Robert Mark "Robbie" James (23 March 1957 – 18 February 1998) was a Welsh international footballer who played for many teams including Swansea City, Stoke City and Queens Park Rangers. He represented his country on 47 occasions over a period of ten years, scoring a total of seven goals.

He was a talented utility player who contributed greatly to Swansea City's rise from the Fourth Division to the First Division between 1978 and 1981, and helped them finish sixth in their first top division campaign. He played a total of 783 English league games between 1973 and 1994, scoring 134 goals. His league appearance tally is one of the highest of any player in the history of English football.

Career 
James was born in Gorseinon and began his career with local side Swansea City. He made his debut at the end of the 1972–73 season which ended with Swansea being relegated to the Fourth Division. They slowly recovered and James 16 goals in 1976–77 and 17 in 1977–78 helping the Swans gain promotion back to the Football League Third Division. He then scored a career best of 21 in 1978–79 as Swansea gained back to back promotions. After two seasons in the Second Division they completed a remarkable rise gaining promotion to the First Division for the first time in the club's history. James took to the top flight well scoring 14 goals in 46 appearances as Swansea finished in sixth position. However the following season saw Swansea relegated back to the Second Division and James joined Stoke City.

He played in 46 matches for Stoke in 1983–84 scoring seven goals but with the team struggling in 1984–85 he was sold to Queens Park Rangers £100,000. He spent three seasons at Loftus Road, helping the Hoops preserve their First Division status and reach the 1986 Football League Cup Final, where they were beaten 3–0 by Oxford United. At the end of the 1986–87 season, he joined Leicester City who had just been relegated to the Second Division.

After a season with Leicester he moved back to Swansea City, and later played for Bradford City and Cardiff City. With Cardiff, he helped them to win the Third Division in 1992–93, his last season in the English Football League after 20 years. After his time with Cardiff he moved into Non-League football with Merthyr Tydfil. He became player-manager of Llaneli in 1996, but collapsed and died while playing for them against Porthcawl on 18 February 1998. He was 40 years old.

• TASK LIST
a – Answer these questions using the passage about Robbie James:
(i) How many times did he represent his country?
(ii) For what fee was he sold to Queens Park Rangers?
(iii) Which team beat Queens Park Rangers in the 1986 Football League Cup Final?
b – Carry on the passage about Robbie James from its last sentence.

• GIVEN DATA
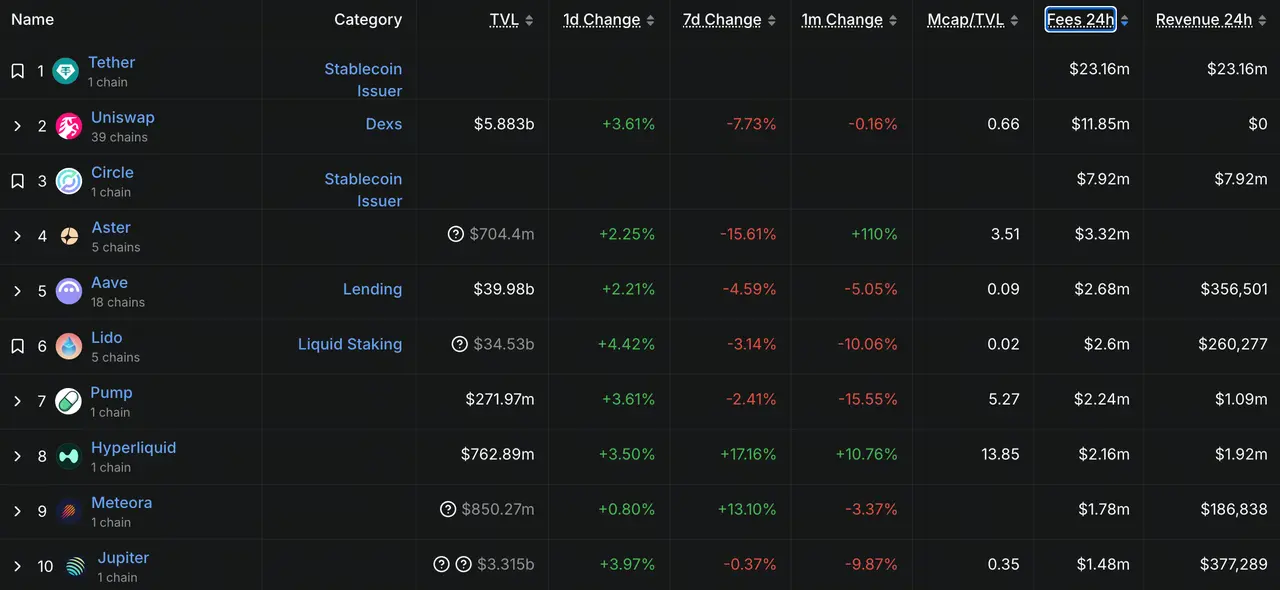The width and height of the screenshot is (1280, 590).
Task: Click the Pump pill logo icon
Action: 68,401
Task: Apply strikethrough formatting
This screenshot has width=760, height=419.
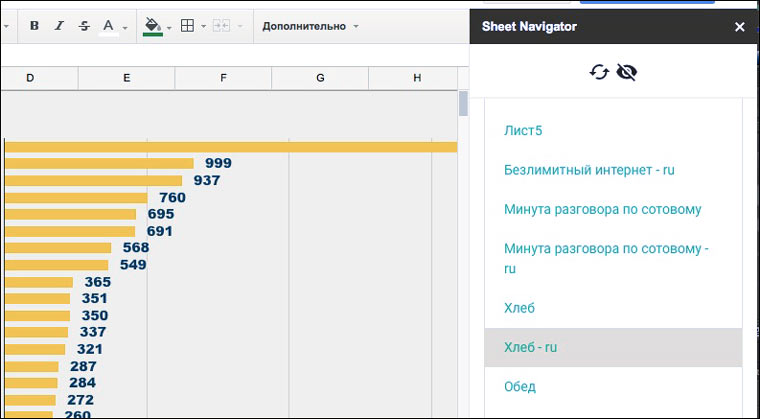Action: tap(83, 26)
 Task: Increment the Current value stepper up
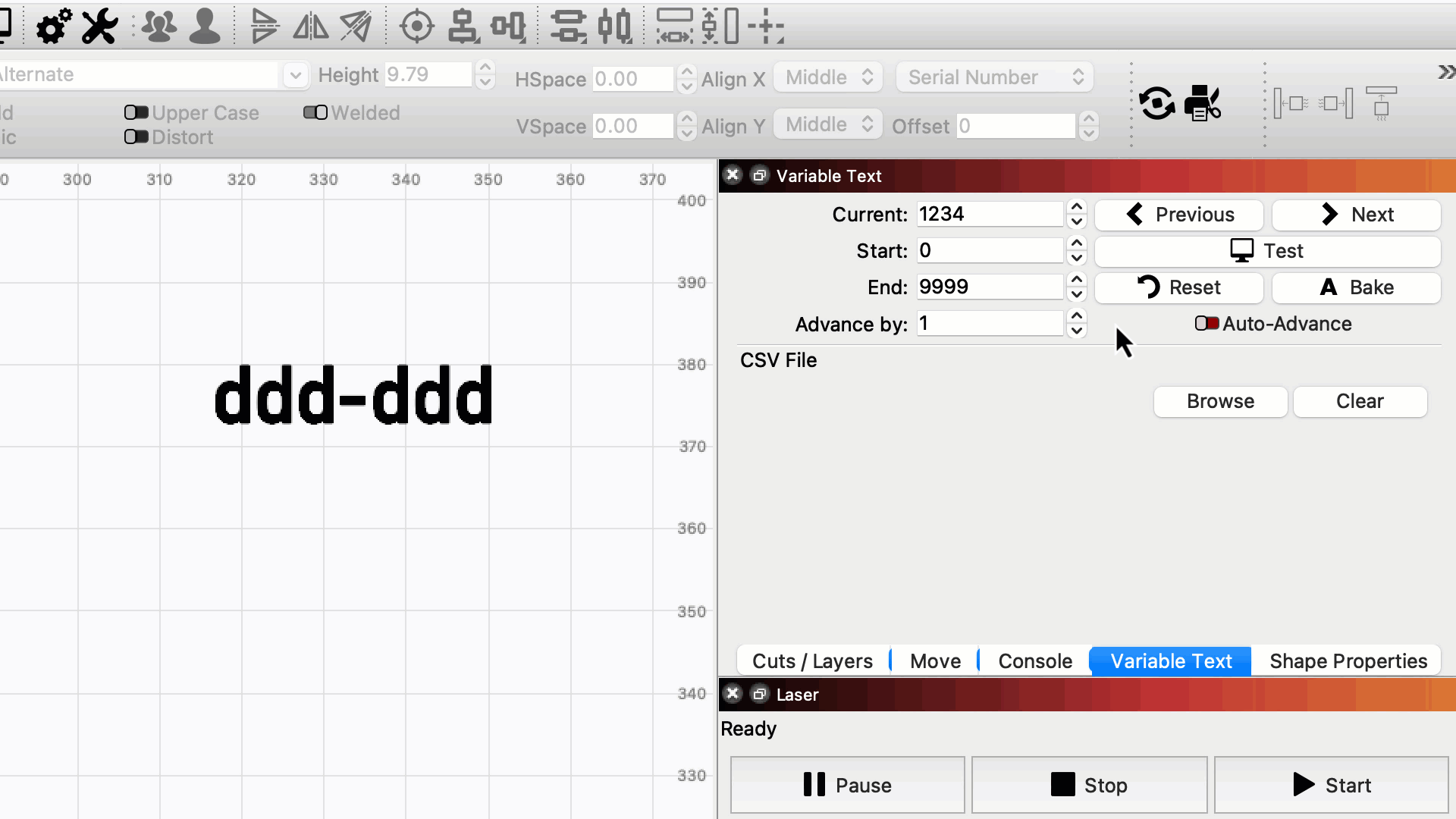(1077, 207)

* * *

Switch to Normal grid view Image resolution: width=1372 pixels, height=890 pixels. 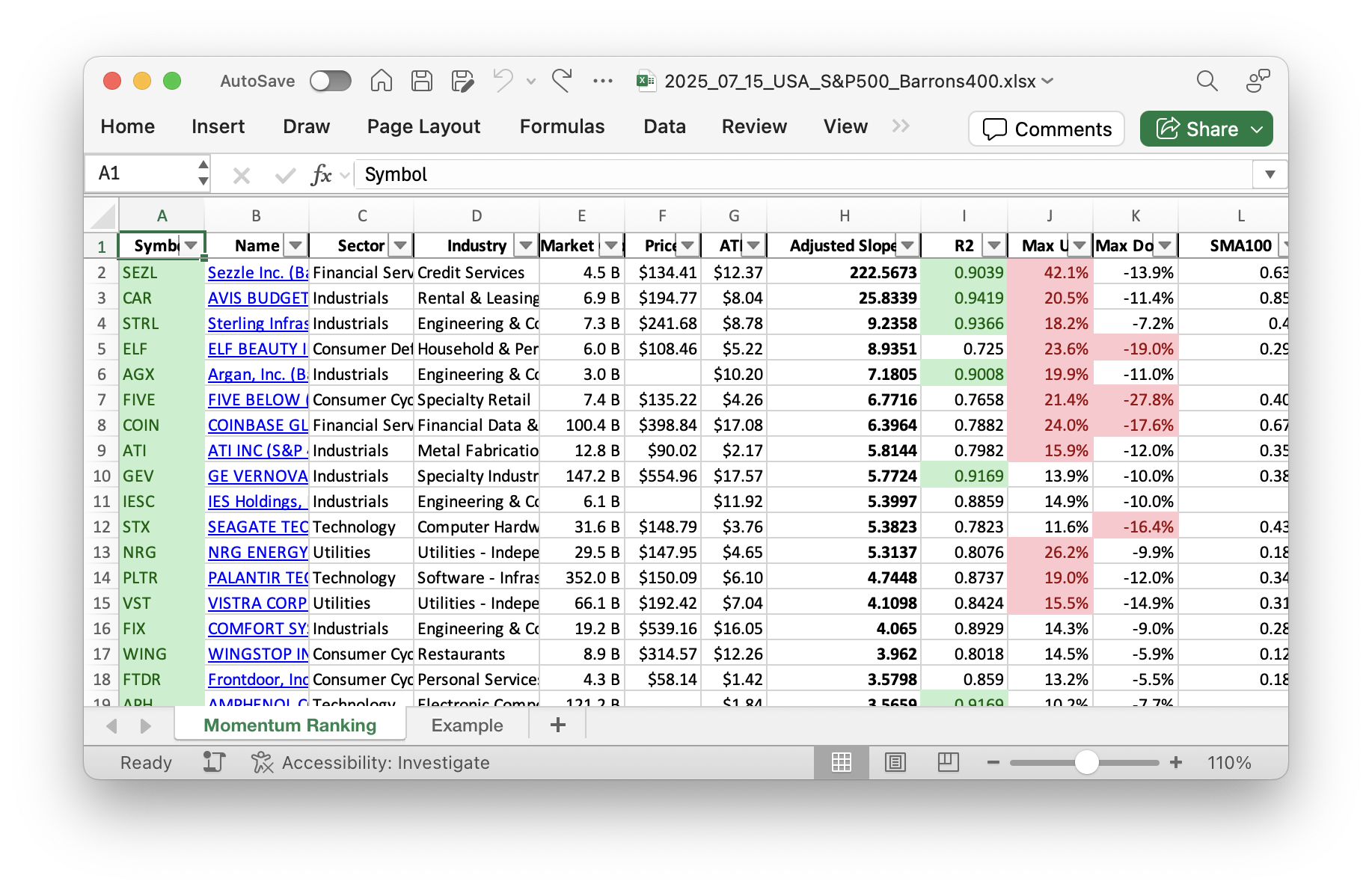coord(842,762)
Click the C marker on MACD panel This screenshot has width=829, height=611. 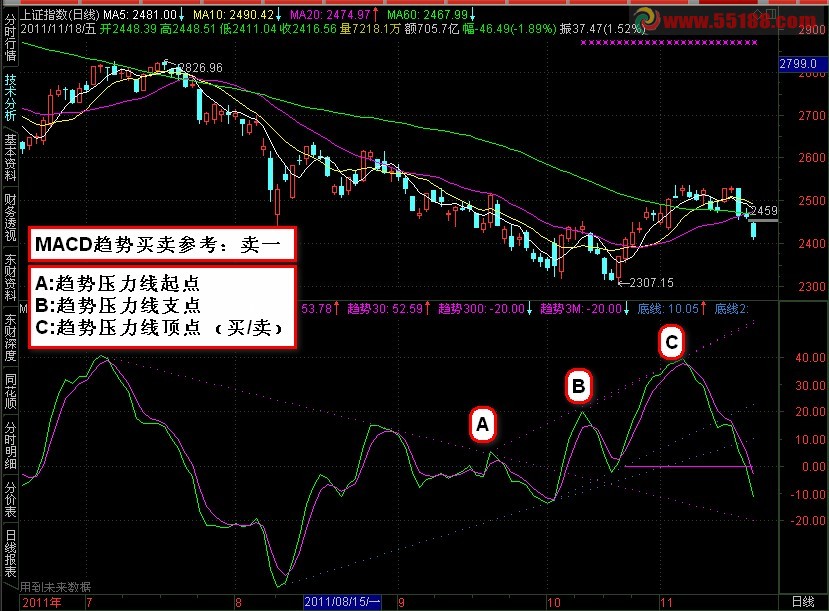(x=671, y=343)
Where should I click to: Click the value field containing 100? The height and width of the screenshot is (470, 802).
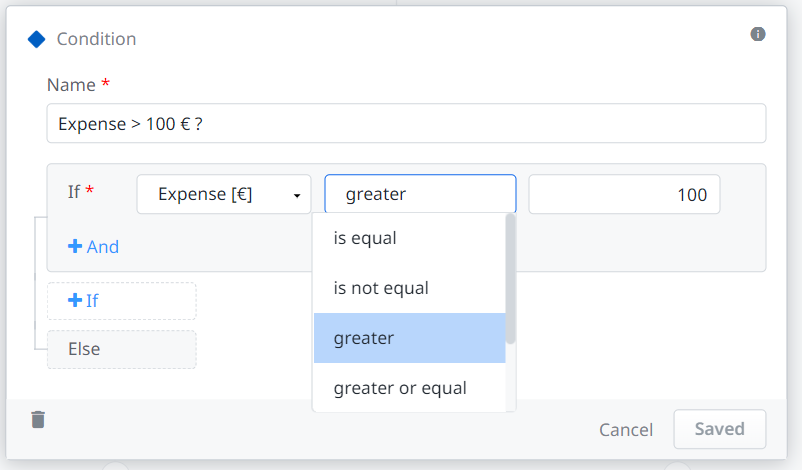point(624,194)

--

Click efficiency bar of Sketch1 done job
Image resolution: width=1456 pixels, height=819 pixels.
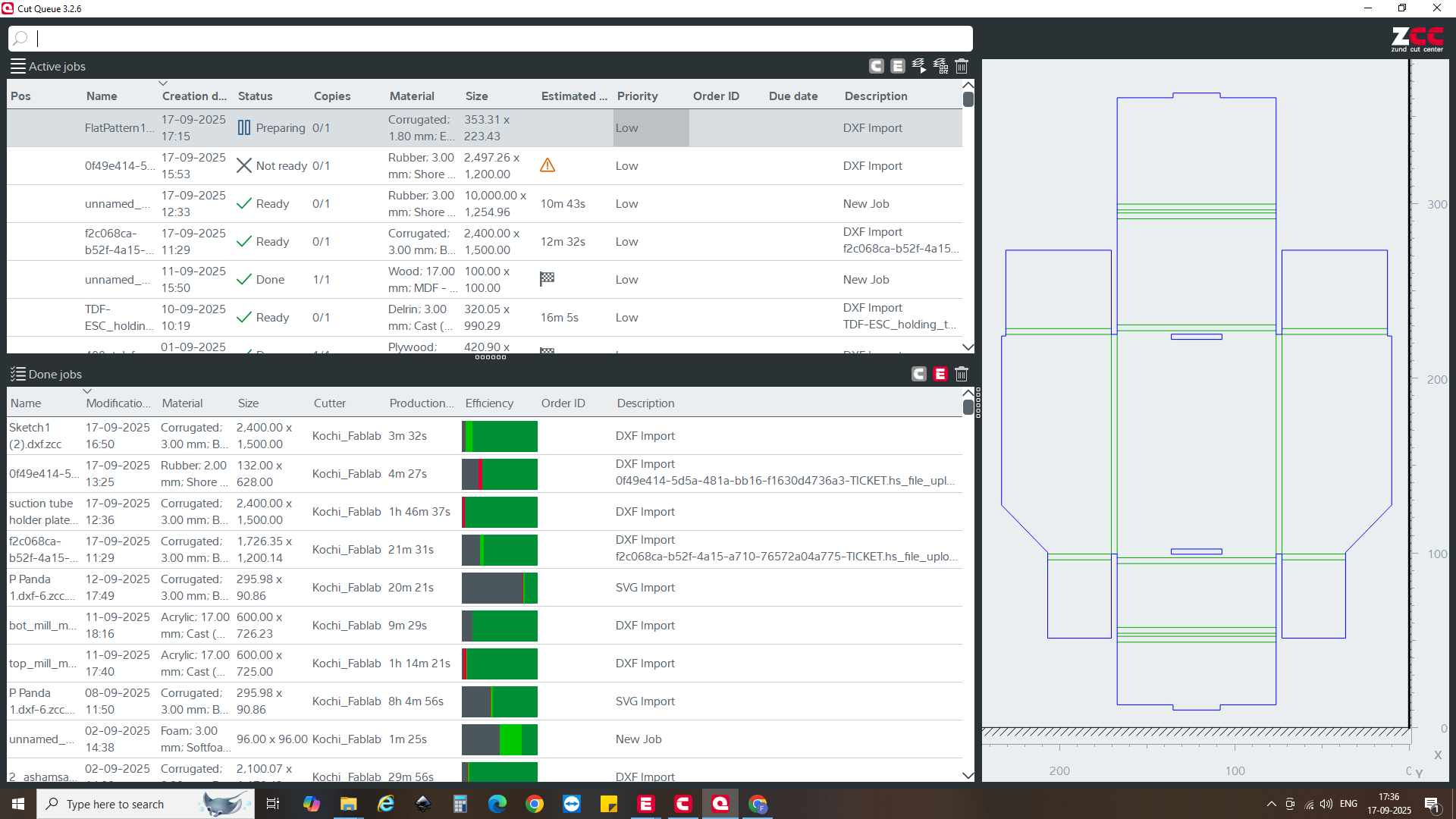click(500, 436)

• RESPONSE LIST
a –
(i) 47 times
(ii) £100,000
(iii) Oxford United

b –
Legacy 
In 2007, a bust of James was unveiled outside Swansea's Liberty Stadium. The bust, located next to the stadium's ticket office, was made possible by fans raising nearly £7,000 in memory of the midfielder, who played almost 400 games for the club.

On 22 September 2012, the first 20 names were inducted into the 'Robbie James Wall of Fame', a hall of fame commemorating notable former Swansea players and managers. The Wall of Fame, located beneath the bust of James at the Liberty Stadium, will eventually consist of a total of 100 plaques, unveiled over a period of 5 years.

Career statistics

Club 
Source:

A.  The "Other" column constitutes appearances and goals in the Full Members Cup, Football League play-offs, Football League Trophy and UEFA Cup Winners' Cup.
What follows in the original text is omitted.